EMERGENCY DEPLOYMENT READINESS EXERCISE

B-7. An EDRE is designed to exercise the movement plans of a unit or higher level to deploy to an overseas theater of operations. All deployable units normally participate in an EDRE annually. If executed realistically, an EDRE can be the most valuable evaluation process for commanders at all levels to determine their strengths and weaknesses in a deployment. An EDRE can be conducted at the company level or as high as the highest level of command. FORSCOM Directive 525-5 contains more information on conducting EDREs. To make training realistic and effective, commanders must do the following:

  • Accomplish actual issue of basic loads.
  • Ensure that units physically load everything needed for deployment.
  • Adhere strictly to proper packing and documentation procedures so all potential problems and exact amounts and types of material may be identified. Some executing procedures may have to be simulated if the exercise is not intended to actually extend beyond the home installation.
  • Use external evaluators to ensure adherence to standards.
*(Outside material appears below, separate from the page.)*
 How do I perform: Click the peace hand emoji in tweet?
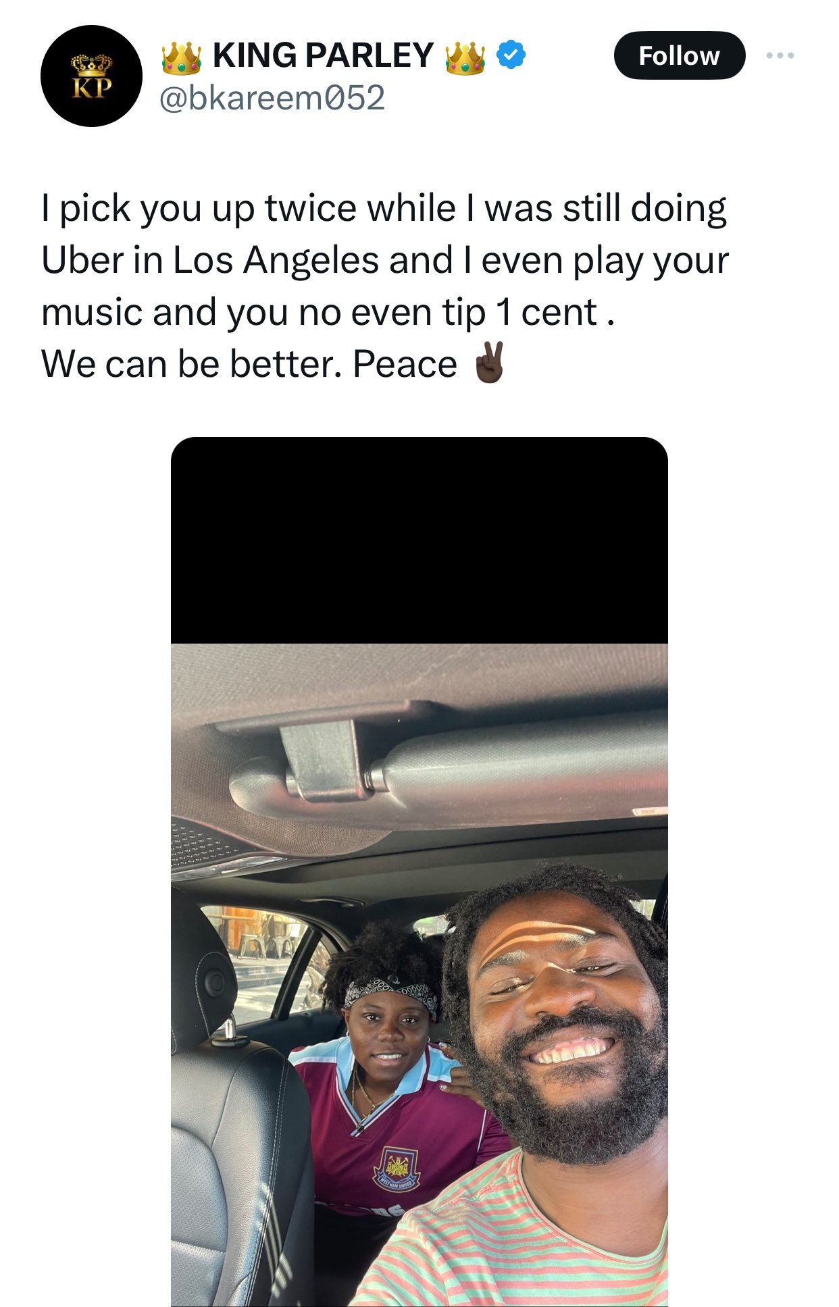488,363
A properly executed EDRE identifies the need for support personnel, maintenance assistance teams, mess support, security, PSA/DACG, and marshaling and staging area operations.

B-8. A successful EDRE gives each command level the opportunity to experience the challenge associated with equipment readiness and equipment transfers in deployment. Units with a short notice deployment may have to acquire equipment from sources on the installation. Units must consider the inspection criteria for receiving filler equipment, training needs, new lines of PLL (if filler equipment is issued in lieu of an authorized item), and subsequent alterations to the unit movement plans.

B-9. Commanders must develop adequate criteria for units and activities to evaluate their deployment readiness. Procedures must be devised for following up on deficiencies and corrective actions. Every attempt must be made to learn lessons of past exercises and deployments.